Oggi ci troviamo nella seguente situazione: vi é una massa di persone adulte che hanno "conosciuto" la sinistra e che oggi lavorano o che sono pensionati e che non votano la sinistra ricorrendo in larga misura all'astensione. Poi vi é la massa dei nuovi elettori che non hanno mai incrociato la sinistra che lotta perché non hanno vissuto gli anni settanta e non riscono dunque ad associare alla parola "sinistra" i propri sentimenti, rabbie e concreti interessi. Guardano alla "politica" con un misto di diffidenza e rancore. Viviamo in una società dove la TV, i giornali, le famiglie trasmettono valori che sono quelli della destra: il denaro, la competizione, il successo, la carriera, l'individualismo, il terrore del diverso, l'egoismo nazionalistico, la superiorità del maschio, la donna oggetto. È abbastanza naturale dunque che i giovani vengano plasmati a questi valori ed é questa la ragione profonda per cui i giovani, con la sola eccezione delle elezioni svoltesi durante gli anni settanta (eccezione non casuale), abbiano sempre votato più a destra dei loro padri. C'é solo una condizione che può permettere a questi settori di "svegliarsi" e di scoprire altri valori e di "incontrare" la sinistra: quando la sinistra si rende visibile con delle lotte da un lato, e dall'altro con dei comportamenti coerenti che dimostrino di perseguire una visione "altra" rispetto alla realtà data. In qualche modo Veltroni l'ha intuito e per questo ha infarcito il suo congresso di "idee forti" e campagne terzomondiste. Il piccolo problema però é che la pratica del suo governo va in direzione esattamente opposta.

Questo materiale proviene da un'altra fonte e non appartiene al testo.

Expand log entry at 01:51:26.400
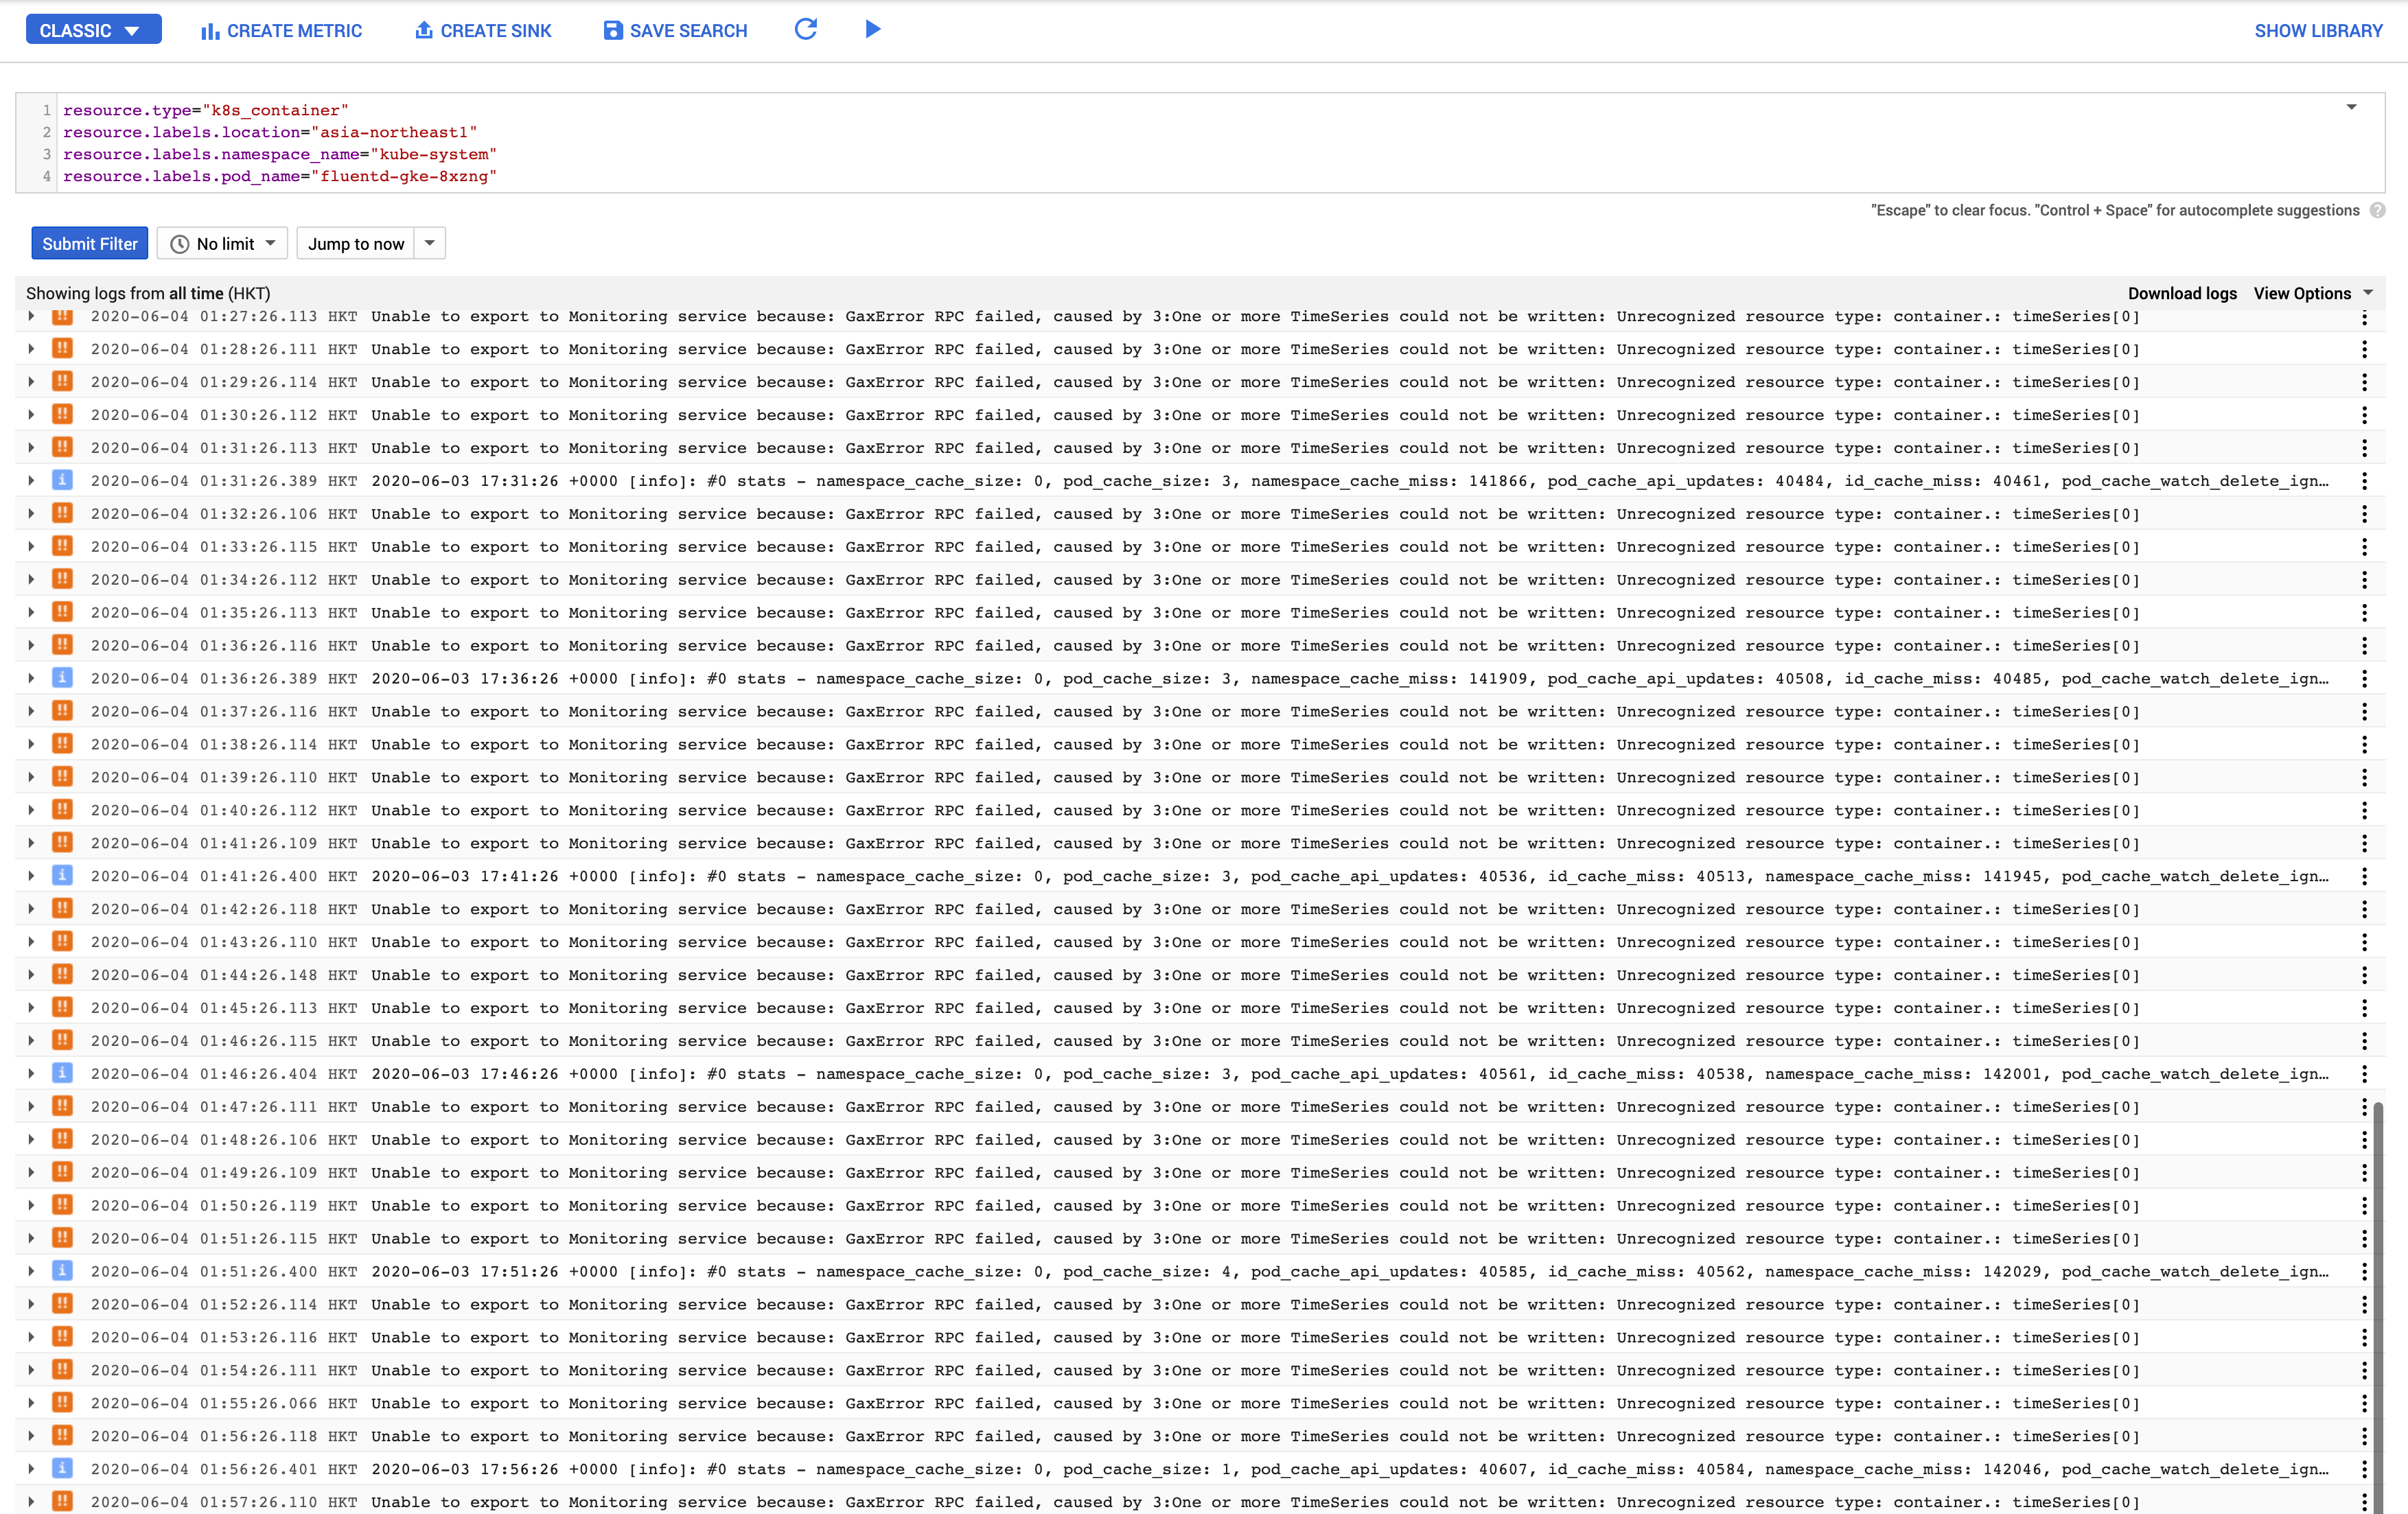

È a questo livello che si colloca l'errore profondo del PRC. Agli occhi di queste masse indistinte il PRC appare alla stregua di tutti gli altri partiti. Non impressiona più che Bertinotti in televisione pronunci frasi radicali perché poi nel concreto il PRC non é presente nei conflitti reali. L'unica campagna che la maggior parte dei circoli fanno in permanenza é quella elettorale, e in ciò, purtroppo, non si differenziano sul serio dagli altri partiti. E la politica di alleanze del partito é quanto di più contraddittorio si possa immaginare. Come si fa a proclamare una opposizione "durissima" (che condividiamo) verso il centrosinistra al governo e poi sostenere Martinazzoli presidente (e qui non condividiamo più)? Anche il giovane più spoliticizzato si domanda "ma a che gioco giochiamo?". Ai dirigenti del nostro partito manca il coraggio per fare fino in fondo scelte chiare, coerenti, giocate sul lungo periodo e non sulle contingenze elettorali.